Please state how many lines of the records hold the string "agent", giving nothing but the number.

RECORDS SUPPLIED:
====

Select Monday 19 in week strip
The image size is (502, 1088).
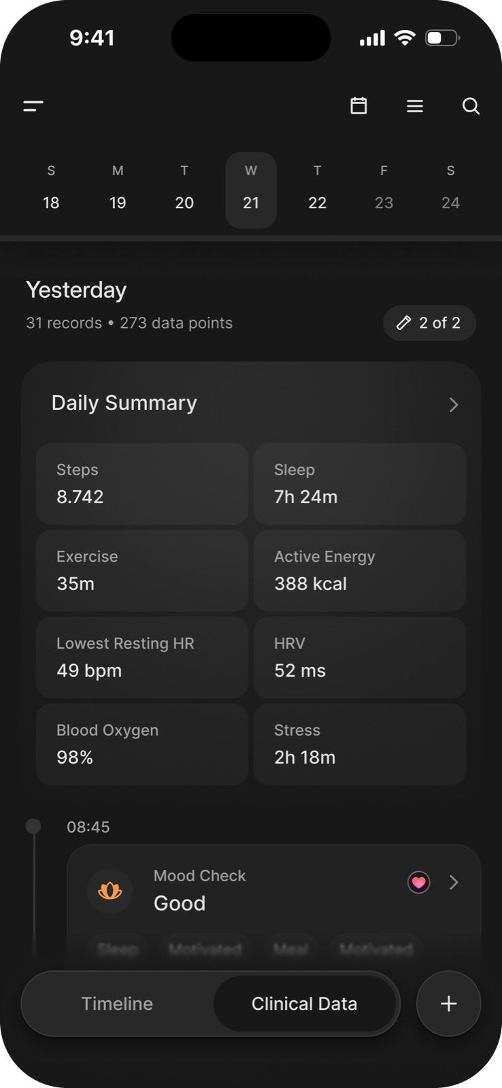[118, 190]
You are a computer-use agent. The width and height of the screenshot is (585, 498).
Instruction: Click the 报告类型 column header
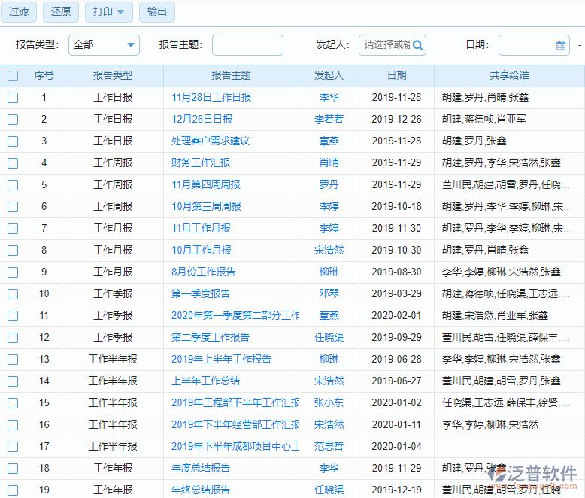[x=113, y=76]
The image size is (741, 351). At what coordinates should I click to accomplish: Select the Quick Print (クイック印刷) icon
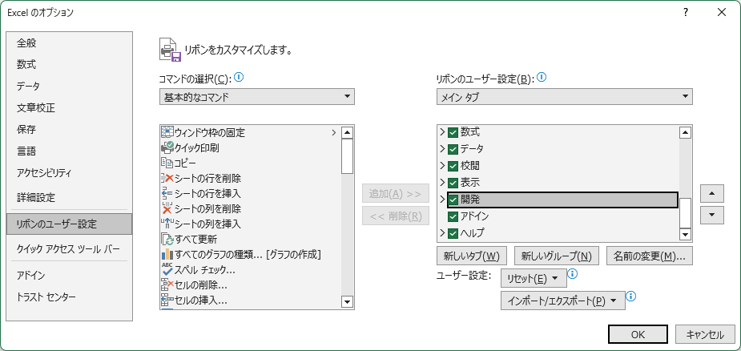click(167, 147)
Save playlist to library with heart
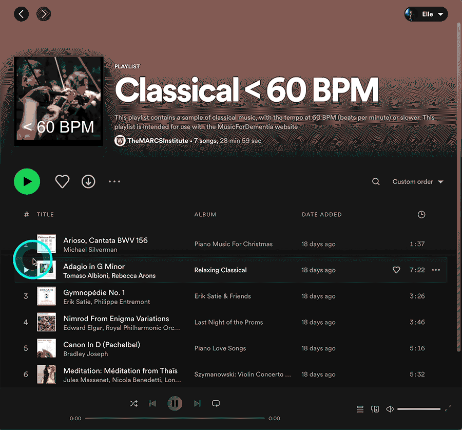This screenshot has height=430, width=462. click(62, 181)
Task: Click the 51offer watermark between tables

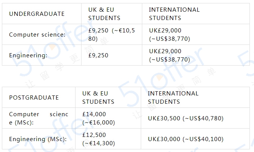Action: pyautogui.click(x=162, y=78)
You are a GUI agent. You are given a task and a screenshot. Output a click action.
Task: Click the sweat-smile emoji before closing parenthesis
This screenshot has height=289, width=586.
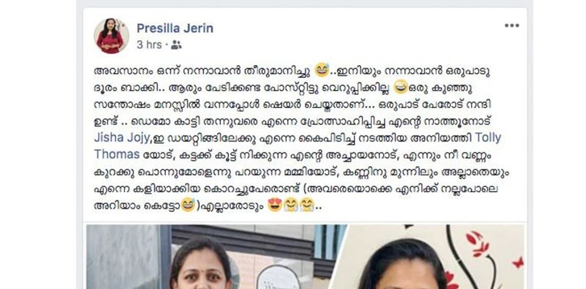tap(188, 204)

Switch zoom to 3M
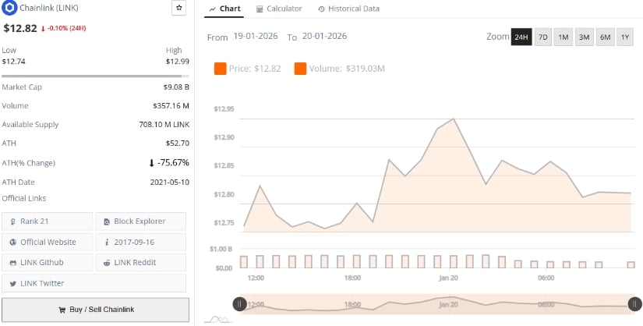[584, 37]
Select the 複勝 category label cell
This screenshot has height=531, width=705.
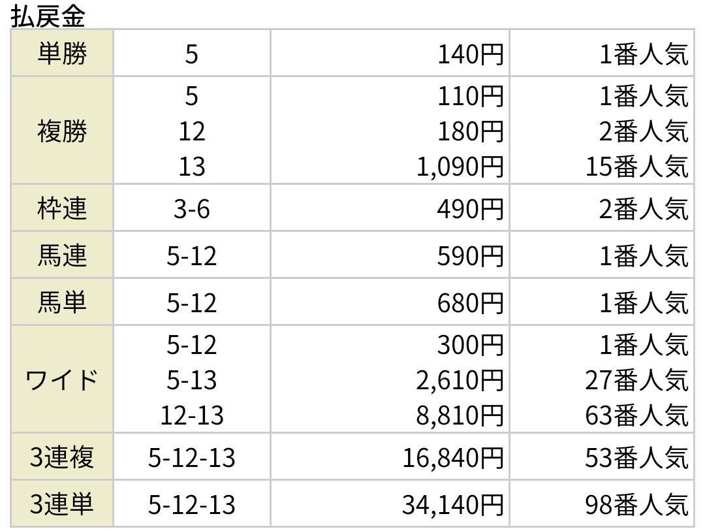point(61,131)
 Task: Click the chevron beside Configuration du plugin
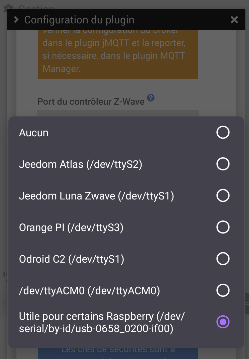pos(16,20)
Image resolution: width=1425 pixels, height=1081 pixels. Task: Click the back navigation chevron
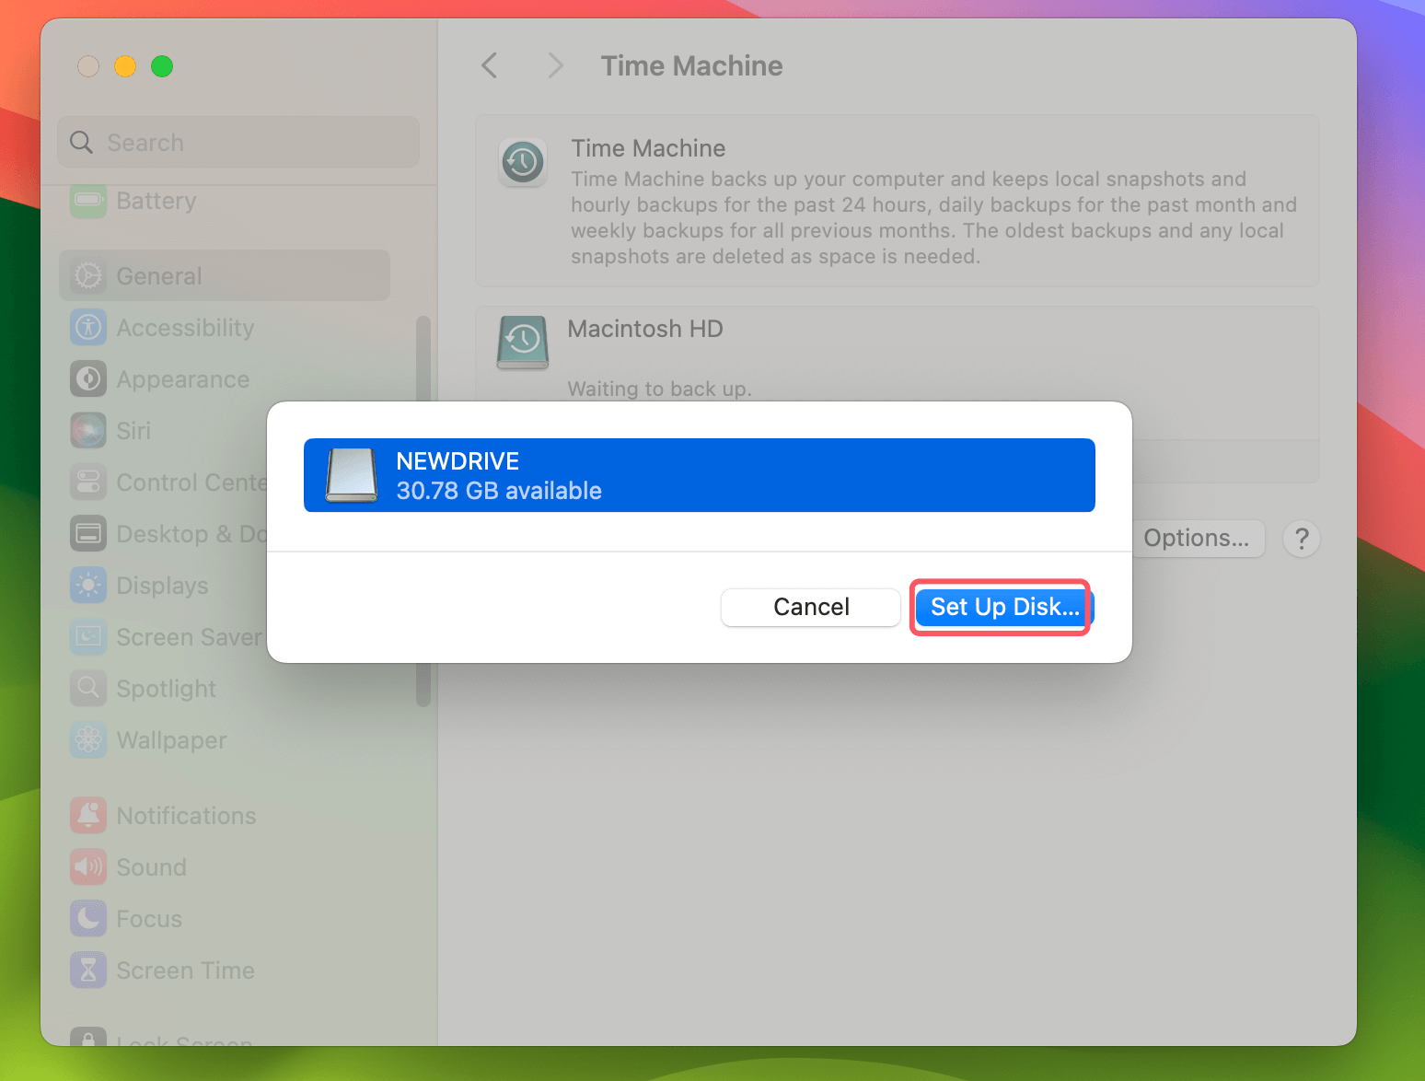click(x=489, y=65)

====

TASK RESPONSE:
2